INFORMATION PROVIDED.
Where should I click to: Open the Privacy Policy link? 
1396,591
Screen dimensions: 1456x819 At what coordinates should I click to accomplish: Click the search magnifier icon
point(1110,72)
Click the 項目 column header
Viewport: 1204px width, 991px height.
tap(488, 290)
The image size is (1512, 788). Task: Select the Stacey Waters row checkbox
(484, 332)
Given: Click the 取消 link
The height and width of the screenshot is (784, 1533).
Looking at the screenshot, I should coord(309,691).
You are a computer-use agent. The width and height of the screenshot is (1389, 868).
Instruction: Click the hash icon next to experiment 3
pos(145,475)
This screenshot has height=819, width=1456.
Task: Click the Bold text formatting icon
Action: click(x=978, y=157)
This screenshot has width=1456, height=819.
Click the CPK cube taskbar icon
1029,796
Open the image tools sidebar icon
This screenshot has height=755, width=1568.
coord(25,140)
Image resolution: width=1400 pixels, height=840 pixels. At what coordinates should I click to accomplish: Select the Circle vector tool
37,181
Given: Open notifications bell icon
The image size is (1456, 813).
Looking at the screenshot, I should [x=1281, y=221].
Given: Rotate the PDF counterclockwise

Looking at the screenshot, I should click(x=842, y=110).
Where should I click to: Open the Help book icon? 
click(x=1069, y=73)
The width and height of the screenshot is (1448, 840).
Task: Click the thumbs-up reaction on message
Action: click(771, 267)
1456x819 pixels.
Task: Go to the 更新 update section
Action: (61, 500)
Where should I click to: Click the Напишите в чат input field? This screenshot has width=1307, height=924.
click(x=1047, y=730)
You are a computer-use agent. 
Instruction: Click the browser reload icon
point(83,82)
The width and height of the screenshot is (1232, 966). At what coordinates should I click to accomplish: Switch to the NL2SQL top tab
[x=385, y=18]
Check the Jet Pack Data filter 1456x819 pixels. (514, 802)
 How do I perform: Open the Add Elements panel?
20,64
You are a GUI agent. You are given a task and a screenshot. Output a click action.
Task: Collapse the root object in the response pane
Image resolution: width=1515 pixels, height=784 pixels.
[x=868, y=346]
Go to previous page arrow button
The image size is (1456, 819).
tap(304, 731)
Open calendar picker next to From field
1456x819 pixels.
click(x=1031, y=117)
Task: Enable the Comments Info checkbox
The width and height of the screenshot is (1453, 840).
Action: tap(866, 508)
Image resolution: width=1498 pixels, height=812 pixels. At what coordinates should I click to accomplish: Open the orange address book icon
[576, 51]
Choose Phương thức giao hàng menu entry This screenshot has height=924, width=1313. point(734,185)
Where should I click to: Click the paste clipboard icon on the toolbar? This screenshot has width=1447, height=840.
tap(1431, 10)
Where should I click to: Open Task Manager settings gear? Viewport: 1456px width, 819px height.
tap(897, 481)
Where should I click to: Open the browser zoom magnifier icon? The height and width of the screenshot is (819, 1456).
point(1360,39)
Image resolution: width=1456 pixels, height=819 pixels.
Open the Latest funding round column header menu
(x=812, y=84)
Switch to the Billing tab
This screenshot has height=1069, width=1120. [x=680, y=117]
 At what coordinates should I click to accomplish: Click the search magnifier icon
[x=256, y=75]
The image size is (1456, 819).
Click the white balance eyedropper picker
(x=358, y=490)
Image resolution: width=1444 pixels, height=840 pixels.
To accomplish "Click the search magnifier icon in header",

TASK DETAILS. Transcribe each record above exactly. Skip none.

ANSWER BOX.
Where should I click to: Open the Privacy Policy link? 
1396,591
Screen dimensions: 1456x819 At what coordinates should I click to accomplish: Click the search magnifier icon
point(1110,72)
Click the 項目 column header
Viewport: 1204px width, 991px height.
tap(488, 290)
The image size is (1512, 788). Task: Select the Stacey Waters row checkbox
(484, 332)
Given: Click the 取消 link
The height and width of the screenshot is (784, 1533).
Looking at the screenshot, I should coord(309,691).
You are a computer-use agent. The width and height of the screenshot is (1389, 868).
Instruction: Click the hash icon next to experiment 3
pos(145,475)
This screenshot has height=819, width=1456.
Task: Click the Bold text formatting icon
Action: click(x=978, y=157)
This screenshot has width=1456, height=819.
Click the CPK cube taskbar icon
1029,796
Open the image tools sidebar icon
This screenshot has height=755, width=1568.
coord(25,140)
Image resolution: width=1400 pixels, height=840 pixels. At what coordinates should I click to accomplish: Select the Circle vector tool
37,181
Given: Open notifications bell icon
The image size is (1456, 813).
Looking at the screenshot, I should [x=1281, y=221].
Given: Rotate the PDF counterclockwise

Looking at the screenshot, I should click(x=842, y=110).
Where should I click to: Open the Help book icon? 
click(x=1069, y=73)
The width and height of the screenshot is (1448, 840).
Task: Click the thumbs-up reaction on message
Action: click(771, 267)
1456x819 pixels.
Task: Go to the 更新 update section
Action: (61, 500)
Where should I click to: Click the Напишите в чат input field? This screenshot has width=1307, height=924.
click(x=1047, y=730)
You are a computer-use agent. 
Instruction: Click the browser reload icon
point(83,82)
The width and height of the screenshot is (1232, 966). At what coordinates should I click to accomplish: Switch to the NL2SQL top tab
[x=385, y=18]
Check the Jet Pack Data filter 1456x819 pixels. (514, 802)
 How do I perform: Open the Add Elements panel?
20,64
You are a GUI agent. You are given a task and a screenshot. Output a click action.
Task: Collapse the root object in the response pane
Image resolution: width=1515 pixels, height=784 pixels.
[x=868, y=346]
Go to previous page arrow button
The image size is (1456, 819).
tap(304, 731)
Open calendar picker next to From field
1456x819 pixels.
click(x=1031, y=117)
Task: Enable the Comments Info checkbox
The width and height of the screenshot is (1453, 840).
Action: tap(866, 508)
Image resolution: width=1498 pixels, height=812 pixels. At what coordinates should I click to accomplish: Open the orange address book icon
[576, 51]
Choose Phương thức giao hàng menu entry This screenshot has height=924, width=1313. point(734,185)
Where should I click to: Click the paste clipboard icon on the toolbar? This screenshot has width=1447, height=840.
tap(1431, 10)
Where should I click to: Open Task Manager settings gear? Viewport: 1456px width, 819px height.
tap(897, 481)
Where should I click to: Open the browser zoom magnifier icon? The height and width of the screenshot is (819, 1456).
point(1360,39)
Image resolution: width=1456 pixels, height=819 pixels.
Open the Latest funding round column header menu
(x=812, y=84)
Switch to the Billing tab
This screenshot has height=1069, width=1120. [x=680, y=117]
 At what coordinates should I click to accomplish: Click the search magnifier icon
[x=256, y=75]
The image size is (1456, 819).
Click the white balance eyedropper picker
(x=358, y=490)
Image resolution: width=1444 pixels, height=840 pixels.
To accomplish "Click the search magnifier icon in header",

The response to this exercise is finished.